§ TASK TO COMPLETE
Once the pictures have been removed, repeat the remainder of the records exactly.

----

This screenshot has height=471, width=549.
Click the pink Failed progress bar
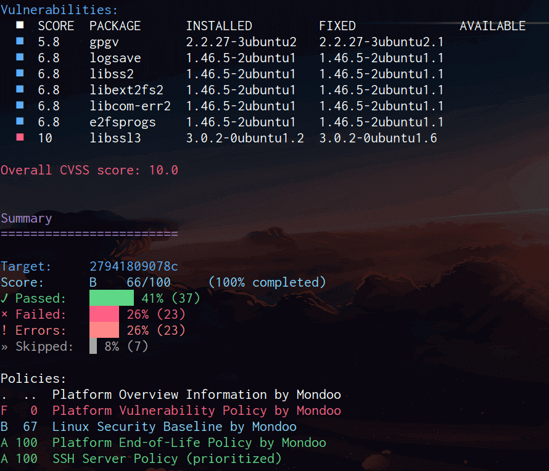click(104, 314)
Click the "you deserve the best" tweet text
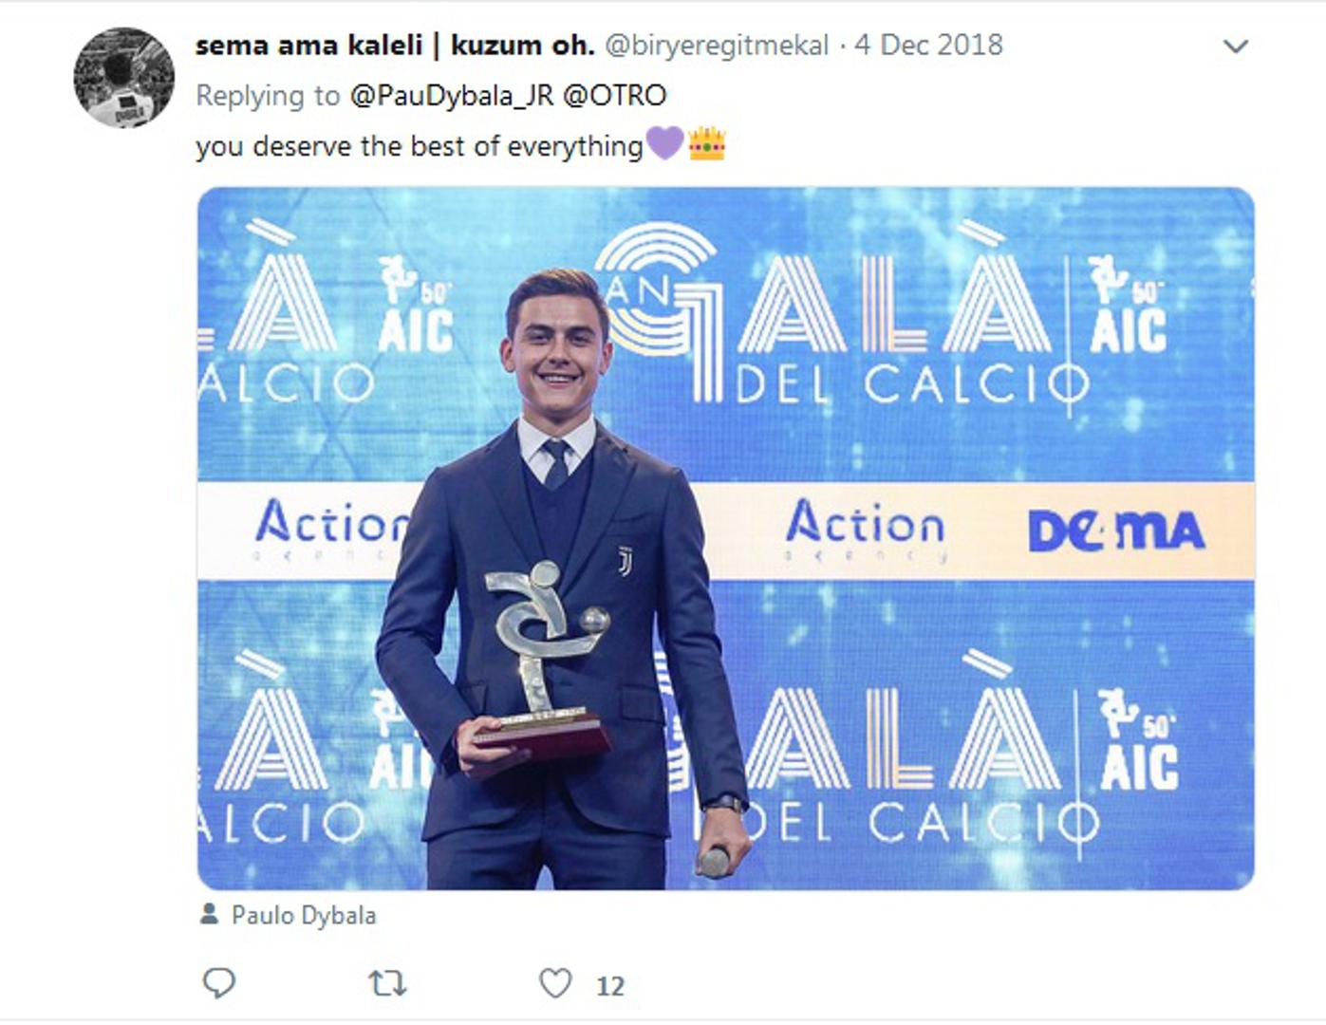 point(419,146)
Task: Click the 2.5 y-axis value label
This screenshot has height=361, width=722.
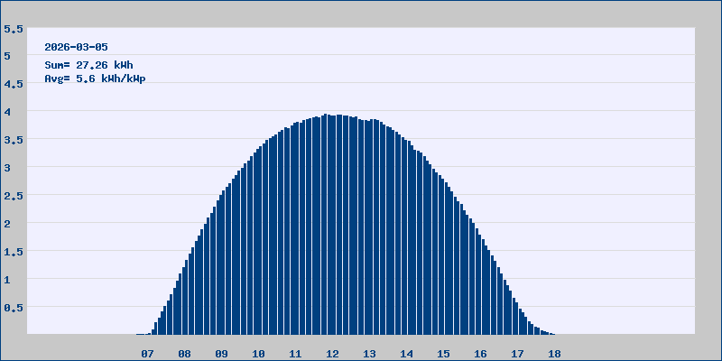Action: pyautogui.click(x=13, y=196)
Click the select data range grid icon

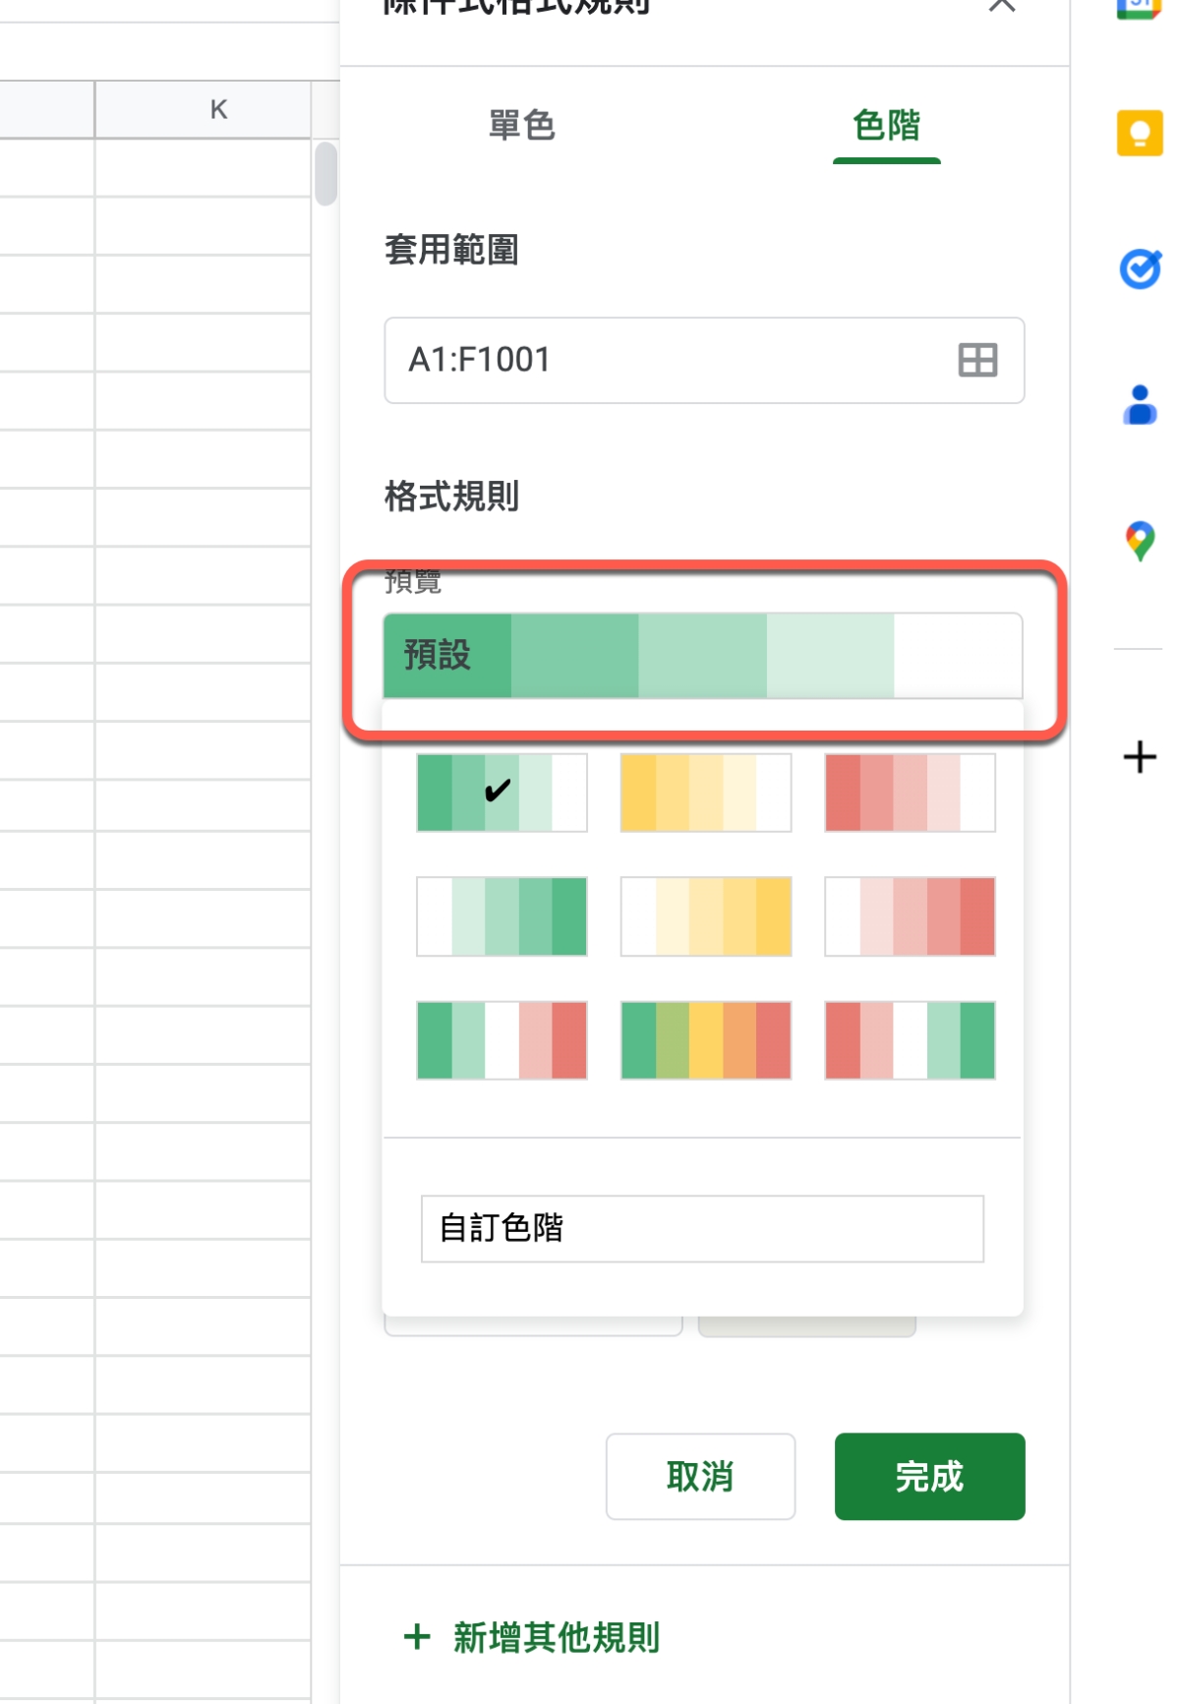click(x=977, y=360)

----

§ WORKED SOLUTION
This screenshot has height=471, width=549.
Click the pink Failed progress bar
click(104, 314)
Click the "you deserve the best" tweet text
 point(419,146)
Task: Click the 2.5 y-axis value label
This screenshot has height=361, width=722.
Action: pyautogui.click(x=13, y=196)
Click the select data range grid icon

click(x=977, y=360)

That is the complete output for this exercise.